The next six years were spent in conceiving and improving what would be Kalashnikov’s greatest design. The AK-47 combined elements of previous weapon models, including (despite strenuous denials) those of the StG 44, the assault rifle pioneered by Hitler’s army.
Yet the final model resembled no other weapon that had been seen before.
Easy to maintain and assemble and even easier to shoot, reliable in any weather conditions, it was the ultimate user-friendly weapon, even at the cost of accuracy over longer distances (due to all the jamming-proof loose parts).
The AK-47 was adopted as the primary rifle of the Red Army in 1949.
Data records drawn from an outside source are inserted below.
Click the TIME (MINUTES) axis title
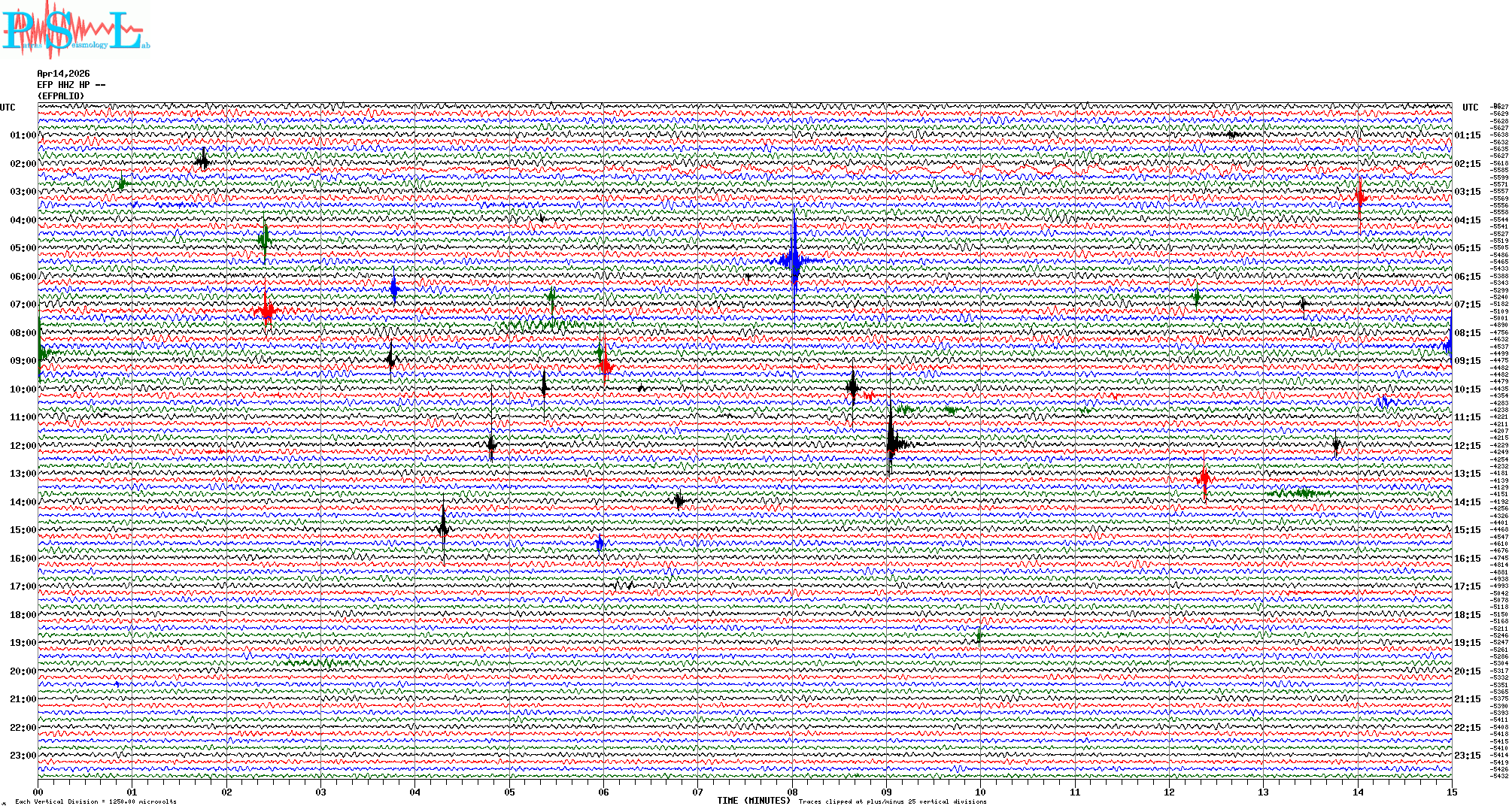Viewport: 1512px width, 812px height. pyautogui.click(x=754, y=801)
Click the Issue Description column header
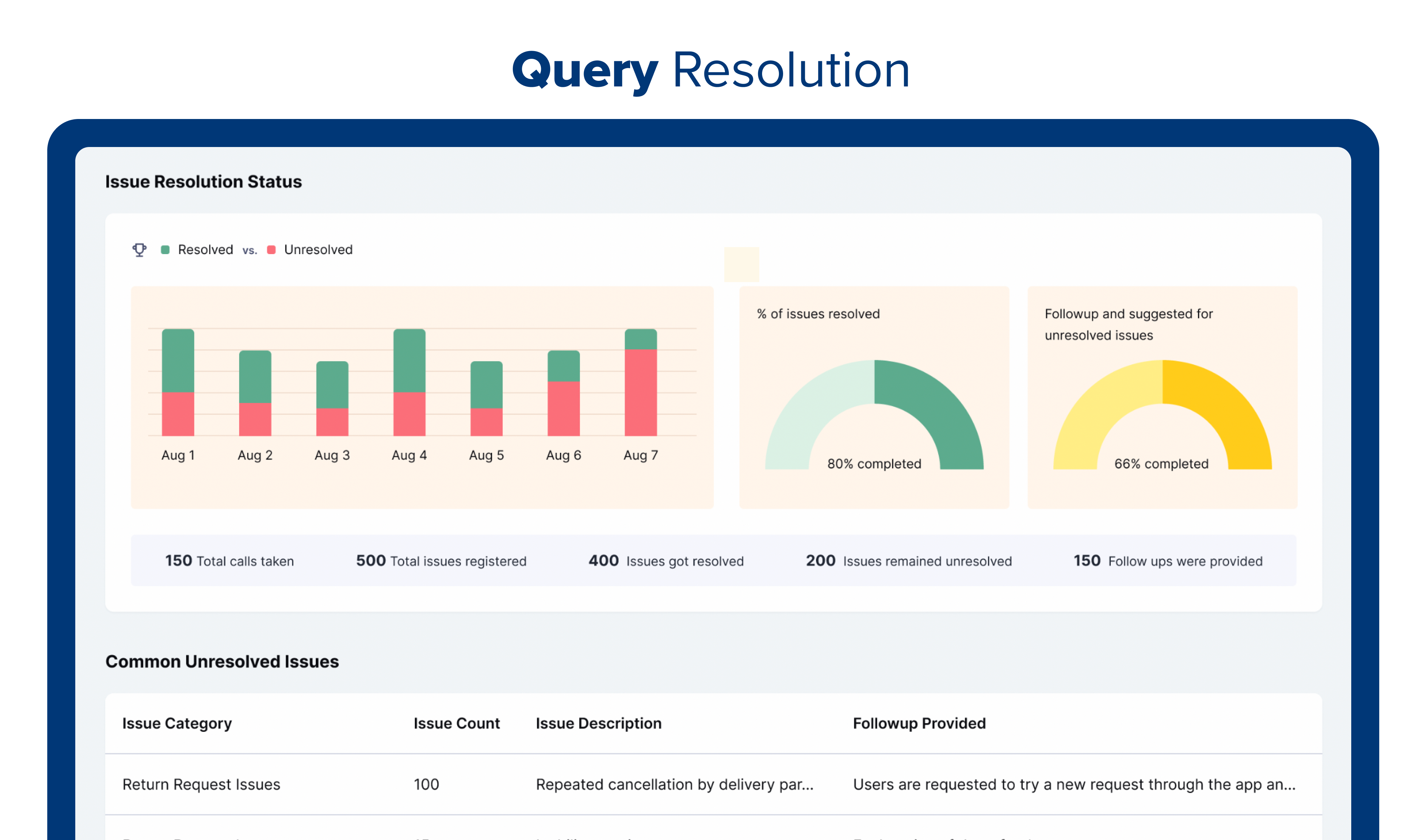Viewport: 1423px width, 840px height. (x=598, y=723)
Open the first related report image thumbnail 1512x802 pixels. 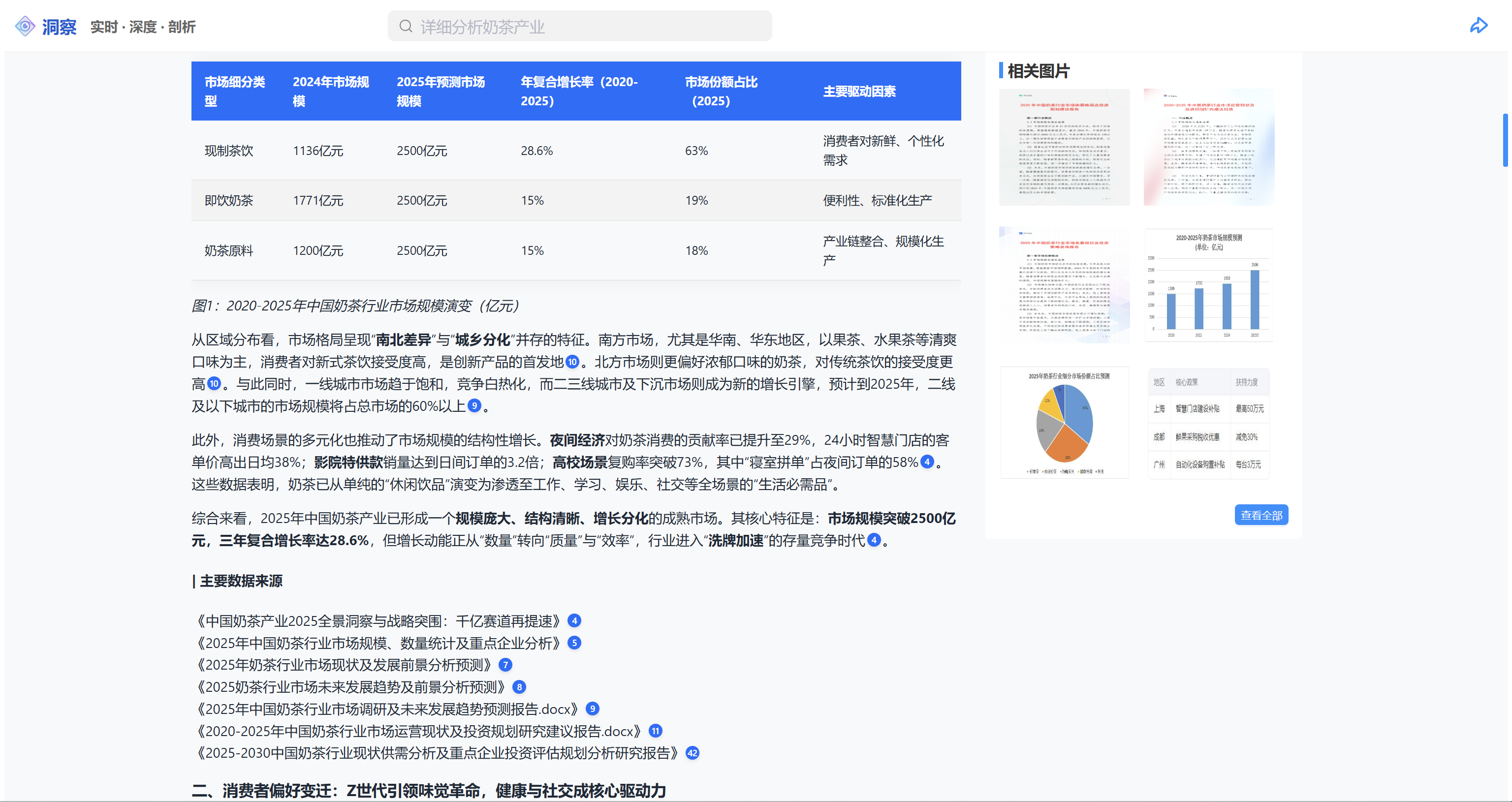(x=1064, y=147)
But if it was just the regular rifle used by the Soviet Army, the Kalashnikov would have been just a respected design, like the US mainstay M16.
It is the proliferation of the assault rifle that made it emblematic of many conflicts.
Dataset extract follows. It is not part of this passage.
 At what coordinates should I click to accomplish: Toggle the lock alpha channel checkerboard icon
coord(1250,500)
Initially, the Soviets provided both the rifles and the blueprints to make them just to their allies in its proxy conflicts against the West during the Cold War.
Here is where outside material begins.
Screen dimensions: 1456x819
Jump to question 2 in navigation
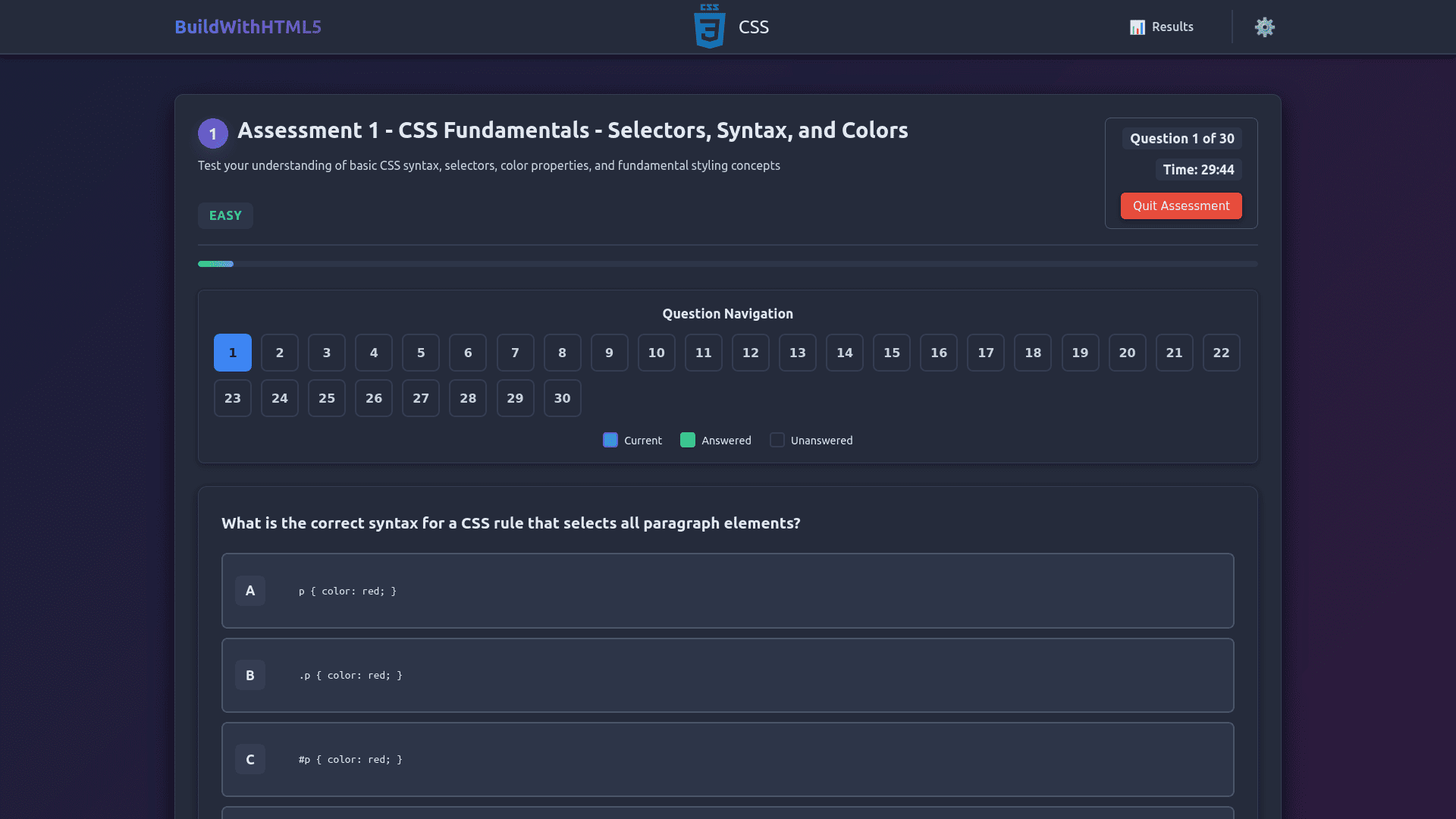click(280, 353)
Soon enough, the USSR lost control of their manufacture. By the 1980s almost any revolutionary, militant, child soldier or armed terrorist was most likely brandishing a Kalashnikov. The Soviet Army was just as likely to see the other side using modified versions of their own guns, as any other.
Designed for the harsh Russian climate, the easily-sourced and re-supplied weapon was also just as good for the desert, the jungle and the mountains.
Meanwhile, Mikhail Kalashnikov presided over the same, but greatly expanded, factory in Izhevsk that could churn out millions of his assault rifles every year. His team designed many other models, and modifications of the original weapon, though a modernized Kalashnikov still remains the standard gun of the Russian Army in the 21st century.
In recent years the factory has run into financial trouble, as the army is already stocked with reportedly as many as 17 million excess AK-47s. A recent re-organization is aimed at modernizing the product range, and attracting foreign customers, who are mostly interested in more modern specialized rifle models, used by hunters and policemen.
The death toll from the Kalashnikov likely runs into millions, though no one can ever find out the true figure.
Despite the damage the AK-47 has inflicted, Kalashnikov has remained unrepentant about his own brainchild.
"I invented it for the protection of the Motherland. I have no regrets and bear no responsibility for how politicians have used it," the inventor has repeatedly claimed in interviews.